**Work instructions**
Transcribe the entire listing, keeping each word as it is.

** Opening Supplied data block **

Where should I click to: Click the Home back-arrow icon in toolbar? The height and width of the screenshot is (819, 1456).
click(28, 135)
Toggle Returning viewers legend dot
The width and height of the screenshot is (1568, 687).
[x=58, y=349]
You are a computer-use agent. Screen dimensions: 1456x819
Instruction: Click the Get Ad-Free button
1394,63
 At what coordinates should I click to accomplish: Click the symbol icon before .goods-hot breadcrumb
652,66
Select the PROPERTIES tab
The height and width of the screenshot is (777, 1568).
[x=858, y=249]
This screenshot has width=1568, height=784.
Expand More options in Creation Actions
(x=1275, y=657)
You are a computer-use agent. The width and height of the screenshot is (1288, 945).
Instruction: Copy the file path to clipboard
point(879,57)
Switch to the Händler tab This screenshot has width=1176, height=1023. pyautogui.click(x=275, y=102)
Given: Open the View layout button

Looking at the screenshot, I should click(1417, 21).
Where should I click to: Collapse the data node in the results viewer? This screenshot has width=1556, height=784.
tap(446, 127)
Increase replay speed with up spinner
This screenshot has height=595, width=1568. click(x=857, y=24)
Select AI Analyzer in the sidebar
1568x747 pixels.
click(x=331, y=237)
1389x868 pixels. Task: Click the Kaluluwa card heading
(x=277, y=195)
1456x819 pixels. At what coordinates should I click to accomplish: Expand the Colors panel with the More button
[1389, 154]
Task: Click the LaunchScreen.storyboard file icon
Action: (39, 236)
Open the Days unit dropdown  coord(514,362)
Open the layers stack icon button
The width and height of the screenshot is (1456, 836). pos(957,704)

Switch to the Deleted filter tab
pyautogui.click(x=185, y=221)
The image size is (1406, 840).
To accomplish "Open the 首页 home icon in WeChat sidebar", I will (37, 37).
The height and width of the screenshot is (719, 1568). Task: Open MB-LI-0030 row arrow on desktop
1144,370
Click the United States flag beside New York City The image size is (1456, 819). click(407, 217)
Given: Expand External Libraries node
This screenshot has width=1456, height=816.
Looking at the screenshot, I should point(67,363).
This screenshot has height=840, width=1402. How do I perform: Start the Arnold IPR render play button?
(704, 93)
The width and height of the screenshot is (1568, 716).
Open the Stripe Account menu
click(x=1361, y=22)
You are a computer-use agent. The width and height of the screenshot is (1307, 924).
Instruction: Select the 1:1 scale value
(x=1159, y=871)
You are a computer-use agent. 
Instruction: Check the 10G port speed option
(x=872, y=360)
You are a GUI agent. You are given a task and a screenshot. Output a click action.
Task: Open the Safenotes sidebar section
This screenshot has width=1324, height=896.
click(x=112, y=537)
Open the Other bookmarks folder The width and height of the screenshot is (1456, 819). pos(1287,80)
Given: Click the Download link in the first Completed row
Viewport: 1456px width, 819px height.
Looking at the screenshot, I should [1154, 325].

** Closing Supplied data block **

**Task output**
Where should I click to: Click the Home back-arrow icon in toolbar? The height and width of the screenshot is (819, 1456).
click(28, 135)
Toggle Returning viewers legend dot
The width and height of the screenshot is (1568, 687).
[x=58, y=349]
You are a computer-use agent. Screen dimensions: 1456x819
Instruction: Click the Get Ad-Free button
1394,63
 At what coordinates should I click to accomplish: Click the symbol icon before .goods-hot breadcrumb
652,66
Select the PROPERTIES tab
The height and width of the screenshot is (777, 1568).
[x=858, y=249]
This screenshot has width=1568, height=784.
Expand More options in Creation Actions
(x=1275, y=657)
You are a computer-use agent. The width and height of the screenshot is (1288, 945).
Instruction: Copy the file path to clipboard
point(879,57)
Switch to the Händler tab This screenshot has width=1176, height=1023. pyautogui.click(x=275, y=102)
Given: Open the View layout button

Looking at the screenshot, I should click(1417, 21).
Where should I click to: Collapse the data node in the results viewer? This screenshot has width=1556, height=784.
tap(446, 127)
Increase replay speed with up spinner
This screenshot has height=595, width=1568. click(x=857, y=24)
Select AI Analyzer in the sidebar
1568x747 pixels.
click(x=331, y=237)
1389x868 pixels. Task: Click the Kaluluwa card heading
(x=277, y=195)
1456x819 pixels. At what coordinates should I click to accomplish: Expand the Colors panel with the More button
[1389, 154]
Task: Click the LaunchScreen.storyboard file icon
Action: (39, 236)
Open the Days unit dropdown  coord(514,362)
Open the layers stack icon button
The width and height of the screenshot is (1456, 836). pos(957,704)

Switch to the Deleted filter tab
pyautogui.click(x=185, y=221)
The image size is (1406, 840).
To accomplish "Open the 首页 home icon in WeChat sidebar", I will (37, 37).
The height and width of the screenshot is (719, 1568). Task: Open MB-LI-0030 row arrow on desktop
1144,370
Click the United States flag beside New York City The image size is (1456, 819). click(407, 217)
Given: Expand External Libraries node
This screenshot has width=1456, height=816.
Looking at the screenshot, I should point(67,363).
This screenshot has height=840, width=1402. How do I perform: Start the Arnold IPR render play button?
(704, 93)
The width and height of the screenshot is (1568, 716).
Open the Stripe Account menu
click(x=1361, y=22)
You are a computer-use agent. The width and height of the screenshot is (1307, 924).
Instruction: Select the 1:1 scale value
(x=1159, y=871)
You are a computer-use agent. 
Instruction: Check the 10G port speed option
(x=872, y=360)
You are a GUI agent. You are given a task and a screenshot. Output a click action.
Task: Open the Safenotes sidebar section
This screenshot has width=1324, height=896.
click(x=112, y=537)
Open the Other bookmarks folder The width and height of the screenshot is (1456, 819). pos(1287,80)
Given: Click the Download link in the first Completed row
Viewport: 1456px width, 819px height.
Looking at the screenshot, I should [1154, 325].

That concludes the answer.